EXCERPTED TEXT:
The deep learning-based approaches have recently achieved state-of-the-art performances in information cascade prediction [2, 3, 6, 8, 9, 12]. DeepCas [6], DeepHawkes [2], and TopoLSTM [8] are mainly based on recurrent neural networks. Spatial features are also found helpful in improving the performance of popularity prediction and are learned by the graph neural networks (GNNs) in current works [3, 9, 12]. Social roles impact retweet behaviors and significantly influence information diffusion [10]. However, current methods, e.g., CasCN [3], VaCas [12] and CasFlow [9] learn node features in isolated sub-cascade graphs, ignoring the social roles of nodes and influences between nodes in different sub-cascades. As described in Fig. 1, the sub-cascade graphs at \(t_i\) in two cases are topologically the same. But the node A and B hold different social roles and influences in the cases. A is an opinion leader that leads several following retweets, while B is a common node. Node representations learned independently in a sub-cascade graph can hardly distinguish the situations and reflect the nodes’ social roles. However, by reviewing previous and subsequent sub-cascades, we can easily discriminate the social roles of node A and B and know their impacts on information diffusion. As represented in \(t_i\) and \(t_{i+1}\) in Fig. 1(b), the structure and size of cascades do not always change drastically over time. The adjacent sub-cascades may be slightly different from the previous sub-cascades. The existing models rarely consider the subtle differences between adjacent sub-cascade graphs and lose subtle dynamic information of cascades. Moreover, current models based on dense adjacency matrices are memory-intensive and inefficient or perform much worse in larger cascades.

Records:
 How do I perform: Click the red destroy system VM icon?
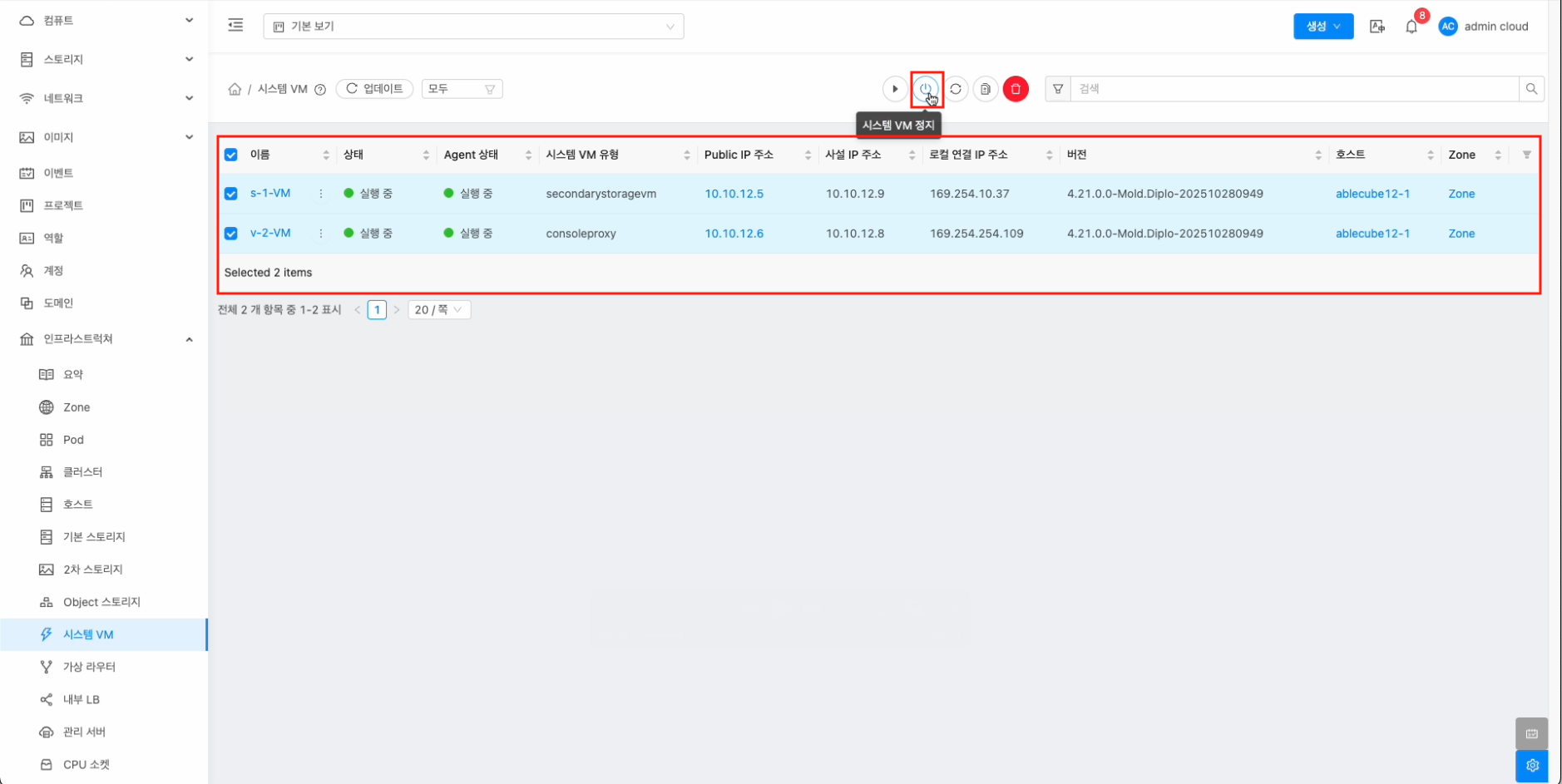(1016, 89)
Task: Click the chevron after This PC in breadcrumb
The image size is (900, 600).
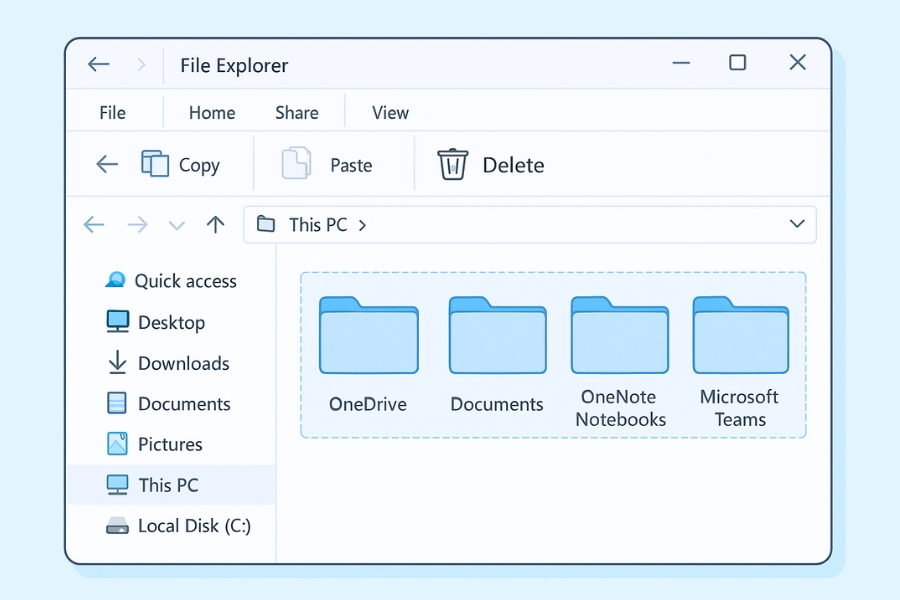Action: tap(360, 225)
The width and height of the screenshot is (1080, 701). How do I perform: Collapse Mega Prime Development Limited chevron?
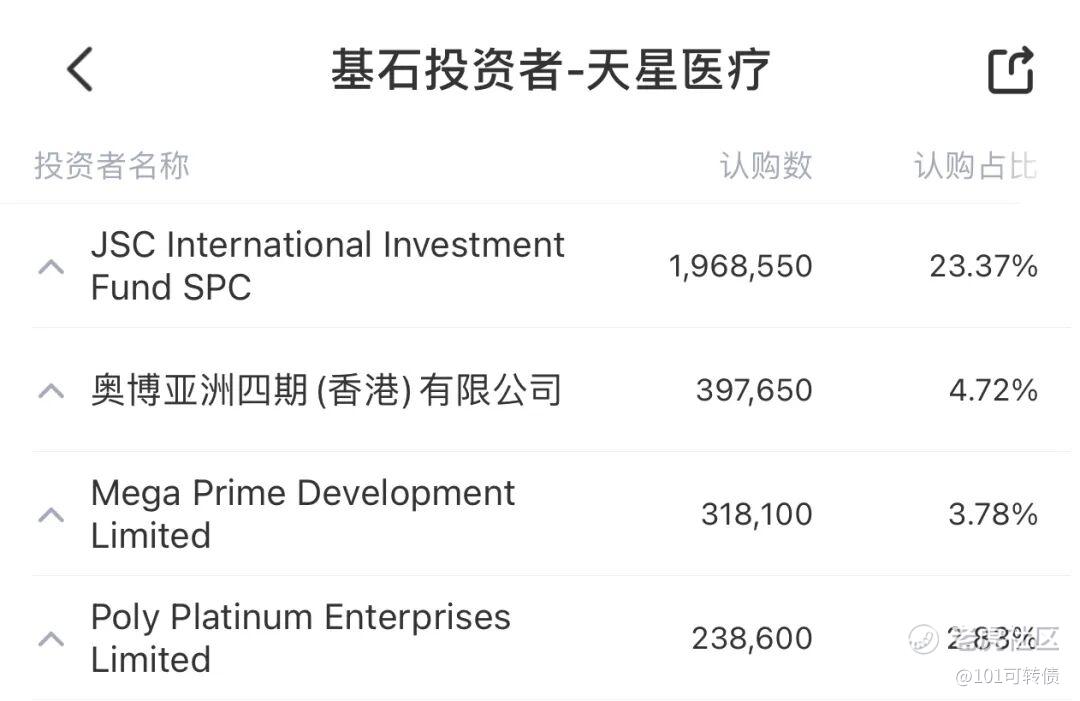[x=51, y=514]
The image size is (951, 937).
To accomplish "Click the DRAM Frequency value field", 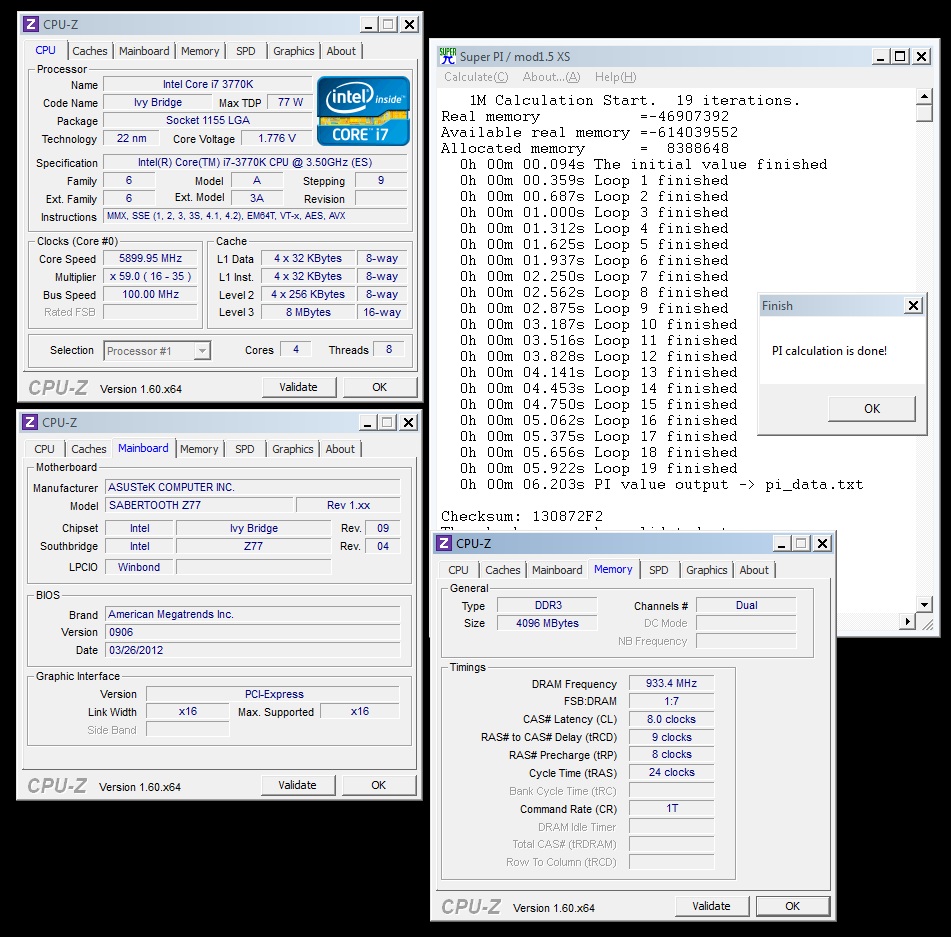I will [x=671, y=684].
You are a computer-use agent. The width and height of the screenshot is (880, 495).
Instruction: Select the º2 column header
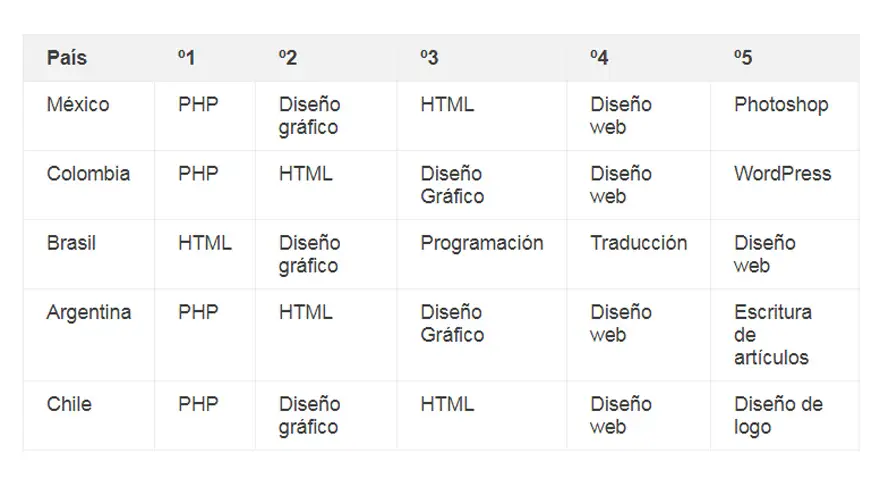[288, 58]
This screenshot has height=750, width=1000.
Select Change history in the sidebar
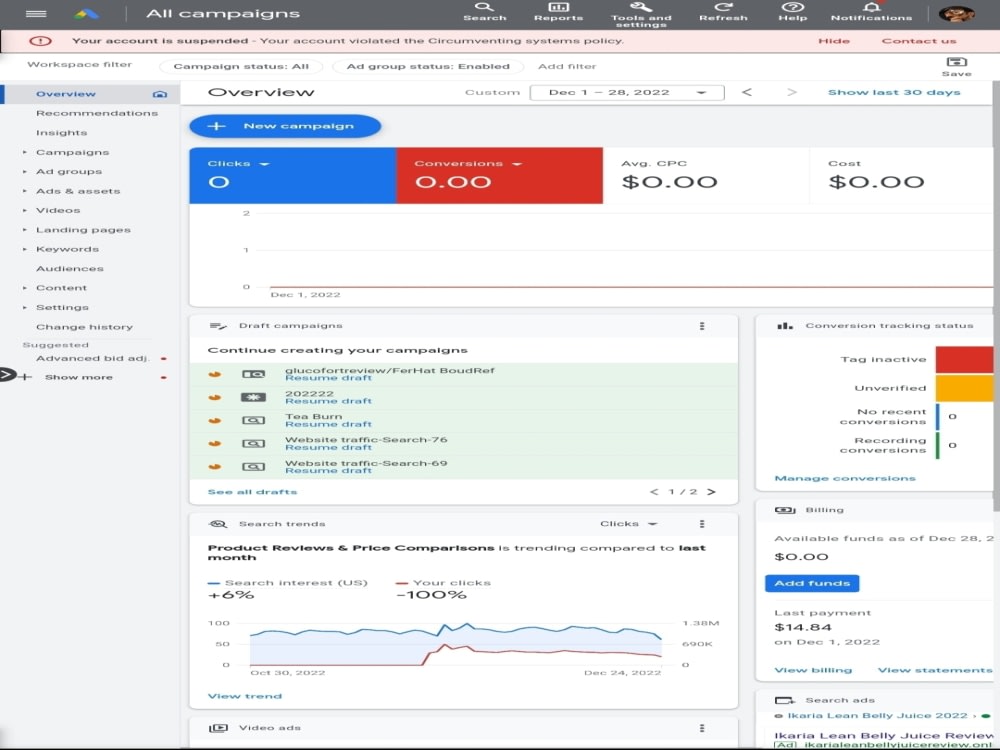click(x=84, y=327)
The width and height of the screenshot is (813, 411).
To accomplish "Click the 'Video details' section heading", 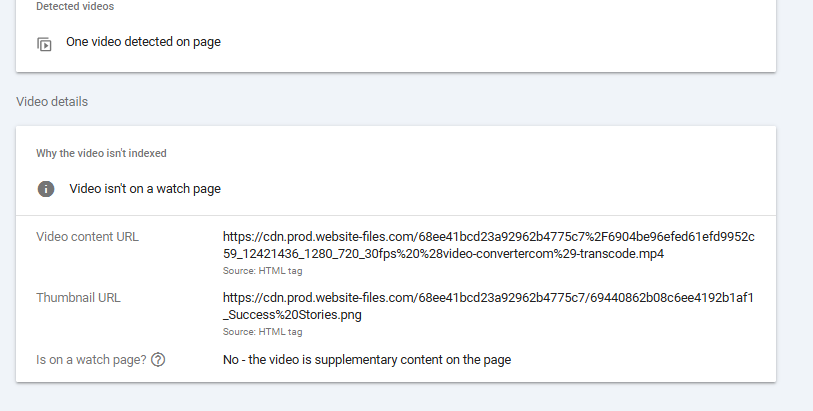I will tap(52, 102).
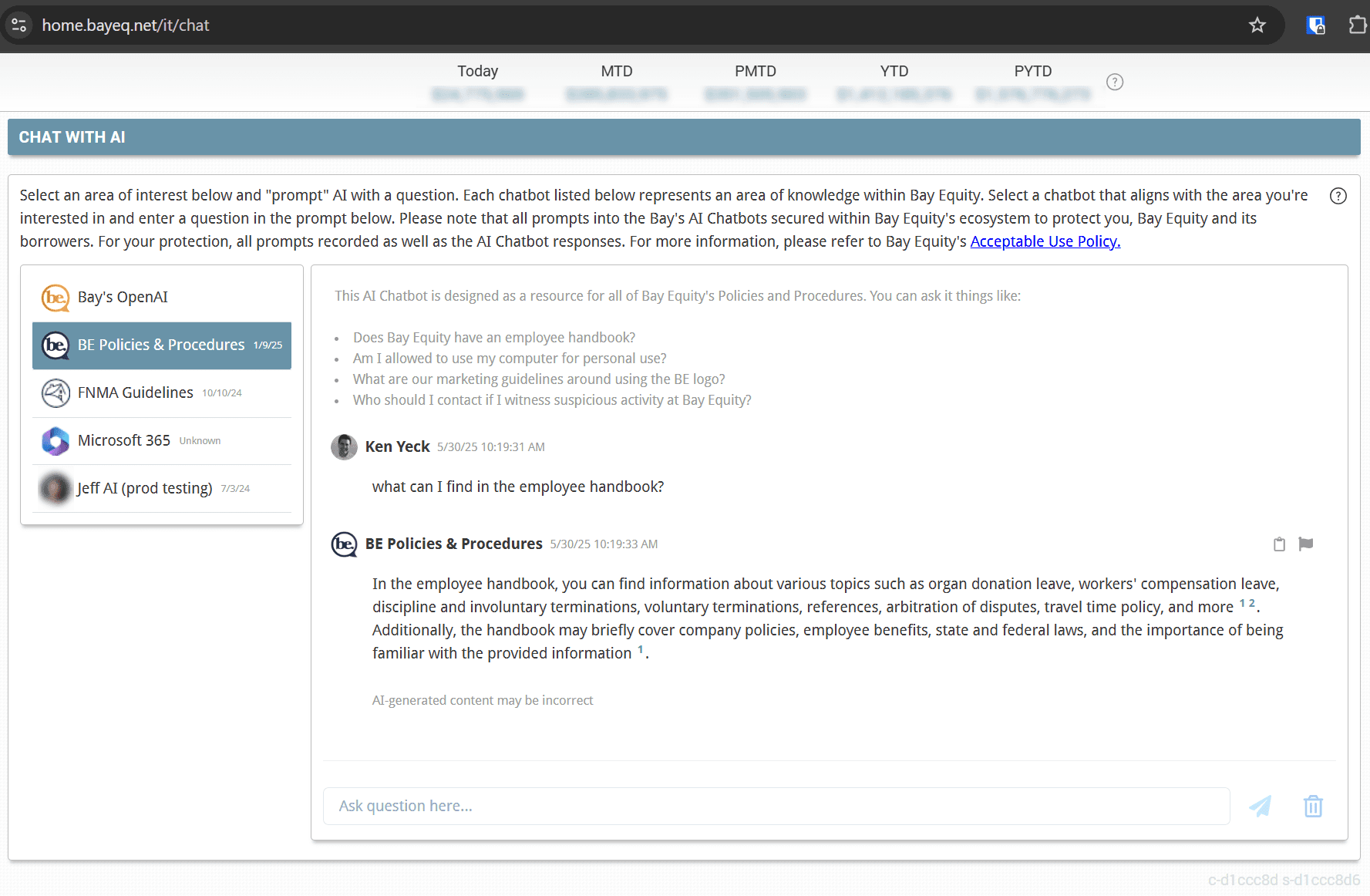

THE REQUEST: In the passage above on information cascade prediction, what kind of neural networks are DeepCas, DeepHawkes, and TopoLSTM mainly based on?

ANSWER TO THIS PROBLEM: Recurrent neural networks.